His wife Penelope and Marc Joulaud, mayor of Sable in Sarthe and Fillon’s former substitute in parliament, have also been found guilty as accomplices.
Francois Fillon on Monday was given a five-year prison term, with three years suspended, and a fine of 375,000 euros. Penelope Fillon received a three-year suspended term and was fined the same sum. Marc Joulaud got a three-year suspended term and a fine of 20,000 euros.
The Fillons will appeal the verdict, their lawyer said minutes after the trial.

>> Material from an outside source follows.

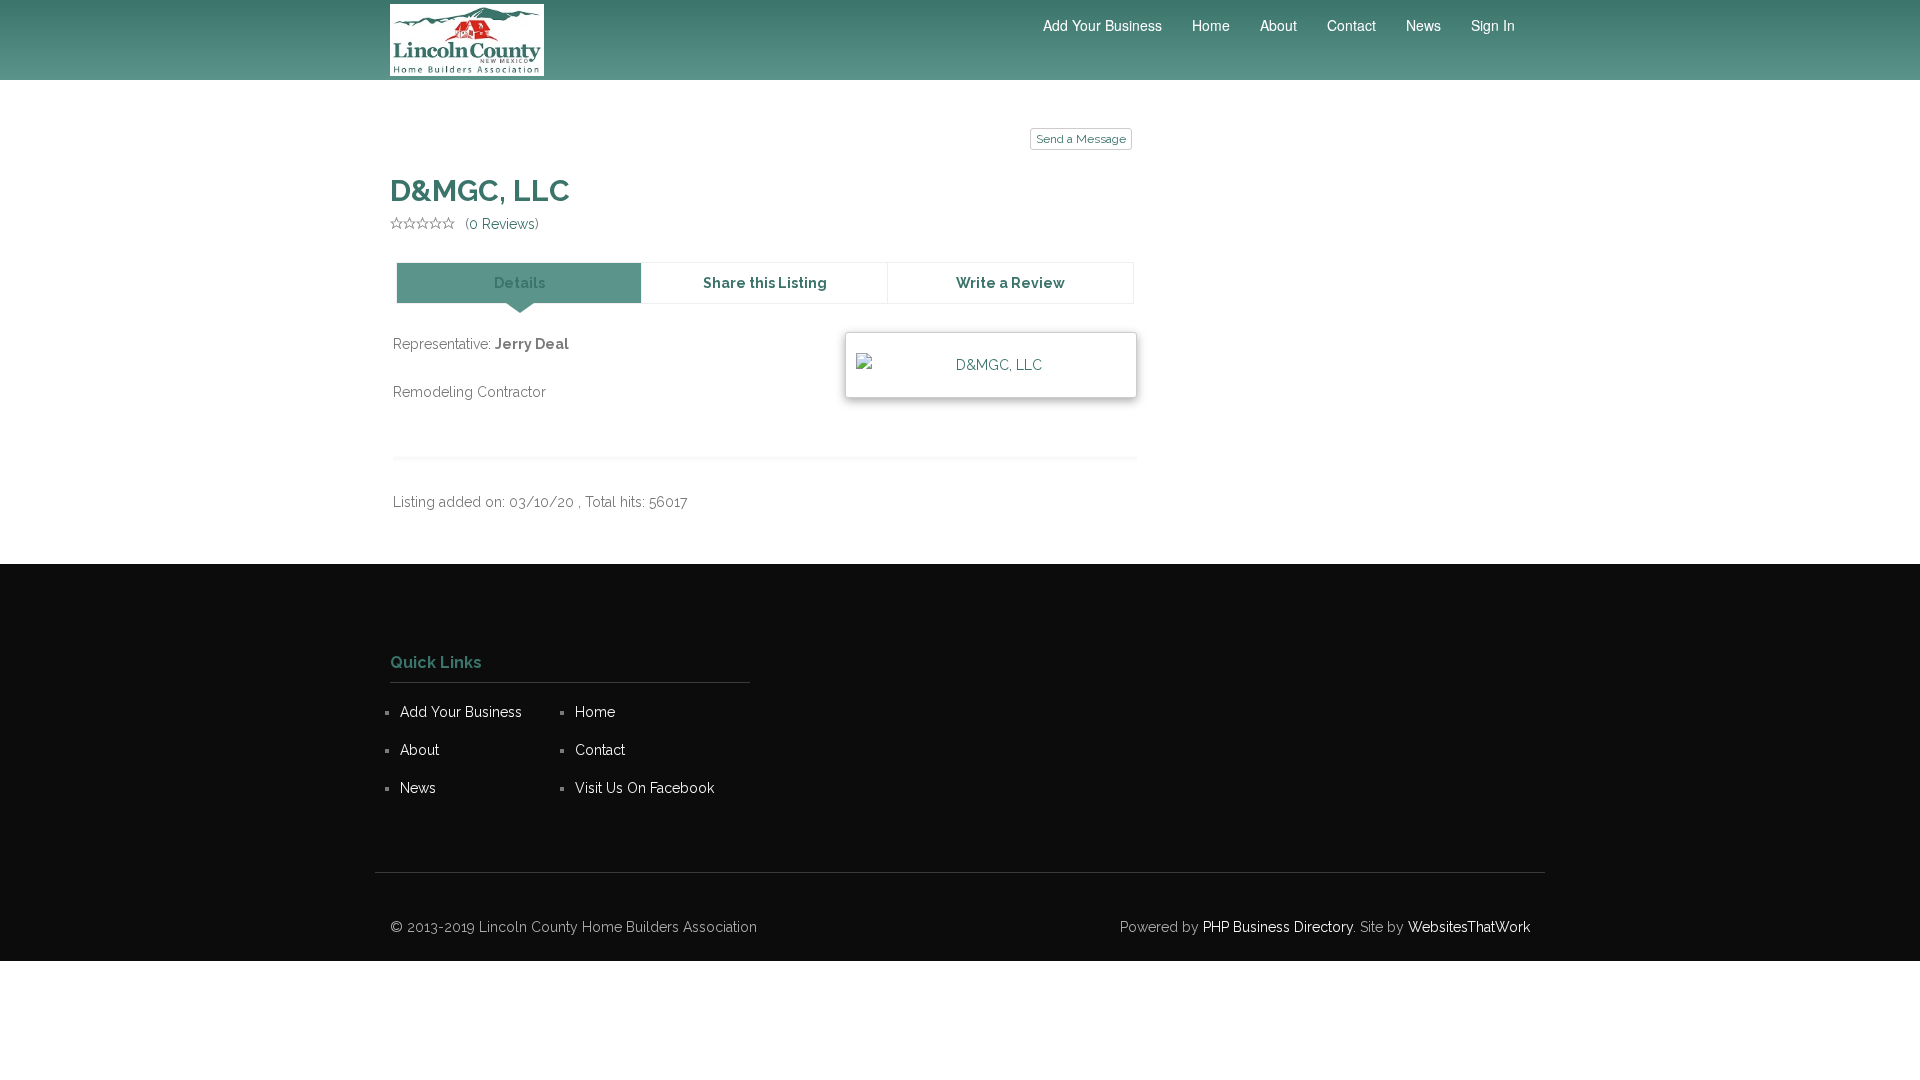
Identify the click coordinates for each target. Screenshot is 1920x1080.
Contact (1351, 25)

The lawyer claimed that the couple were victims of a conspiracy and that they were seeking a new trial.
Francois Fillon, who was France’s prime minister from 2007 to 2012, was charged last summer with embezzlement of state funds over allegedly giving fictitious jobs to members of his family, including his wife and two of his five children.

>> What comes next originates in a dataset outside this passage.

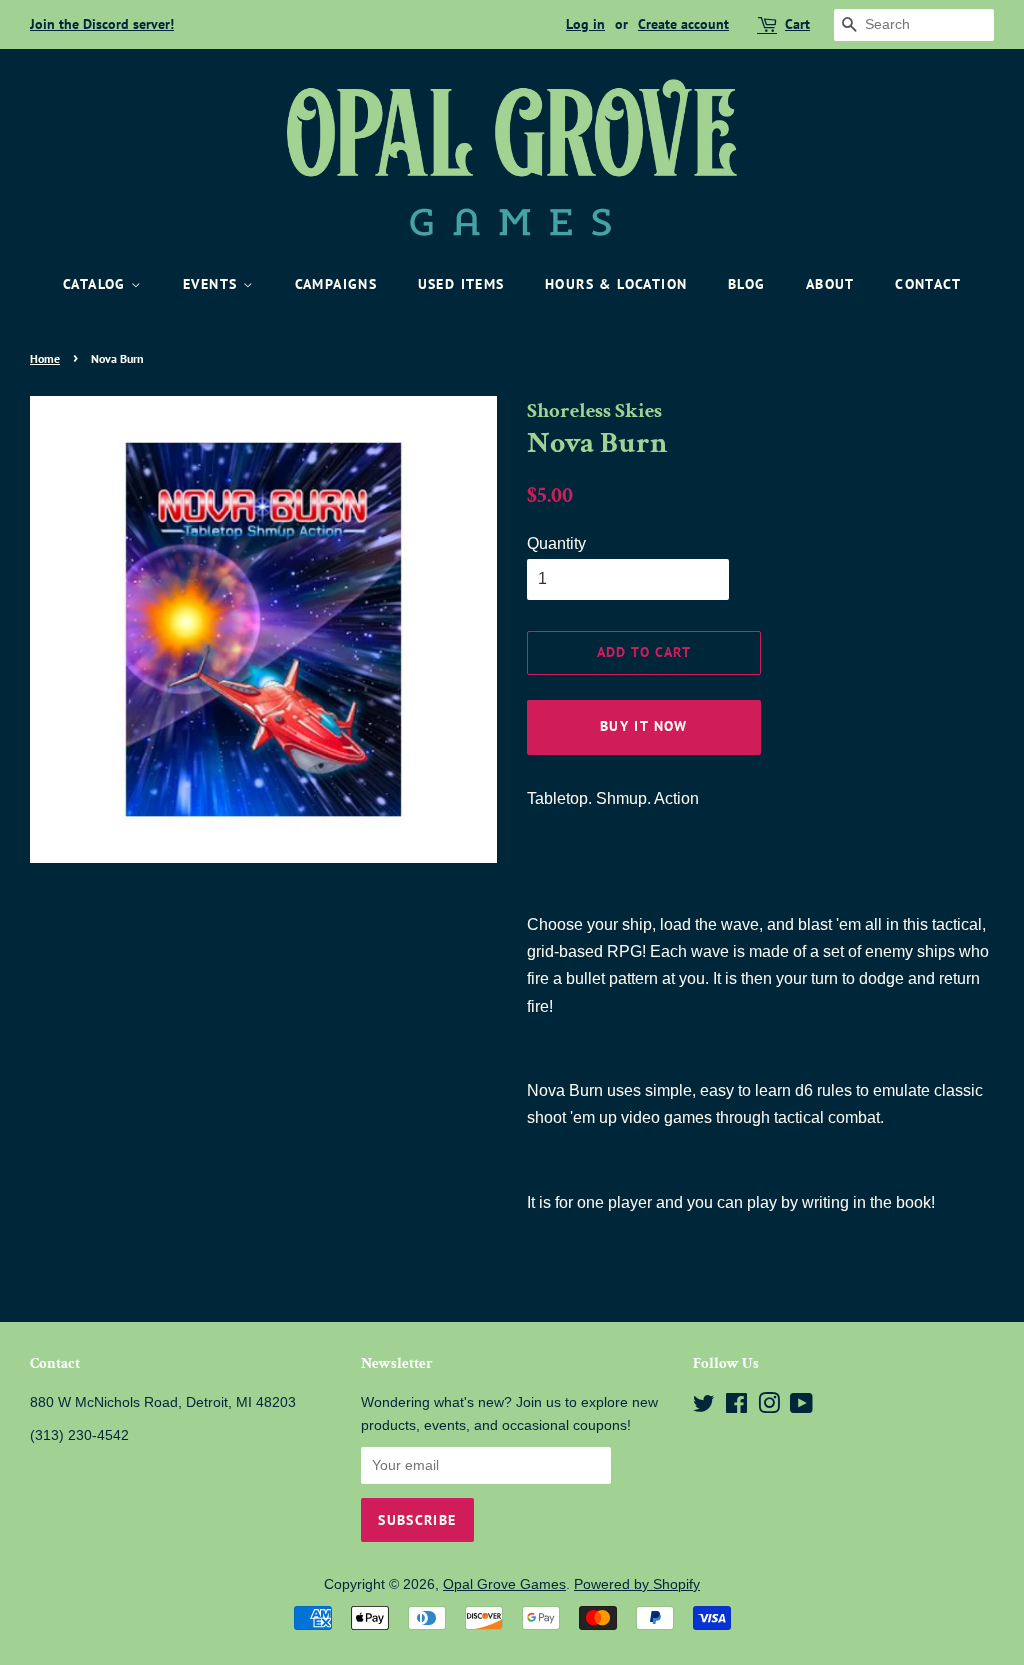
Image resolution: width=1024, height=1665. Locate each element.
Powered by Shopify (637, 1584)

The charges stem from an investigation by French satirical weekly Le Canard enchaine, which claimed in early 2017 that Penelope Fillon was employed as her husband’s parliamentary assistant in 1988-1990, 1998-2002, 2012-13, and also by Marc Joulaud from 2002 to 2007.
Two of the couple’s children, Charles and Marie Fillon, were allegedly employed from 2005 to 2007 as assistants to their father, then a senator. According to the report, neither Penelope Fillon nor the children actually did their jobs, which brought the family a total of more than 1 million euros ($1.1 million). Fillon and his wife maintained that everything was above board.
The court ordered the Fillons and Joulaud to repay the money in question to the National Assembly.
The scandal broke out just three months before the presidential election, where Fillon was an early front-runner, and dented his reputation. The politician, who campaigned on a centre-right platform, dropped to third place and ultimately conceded victory to Emmanuel Macron.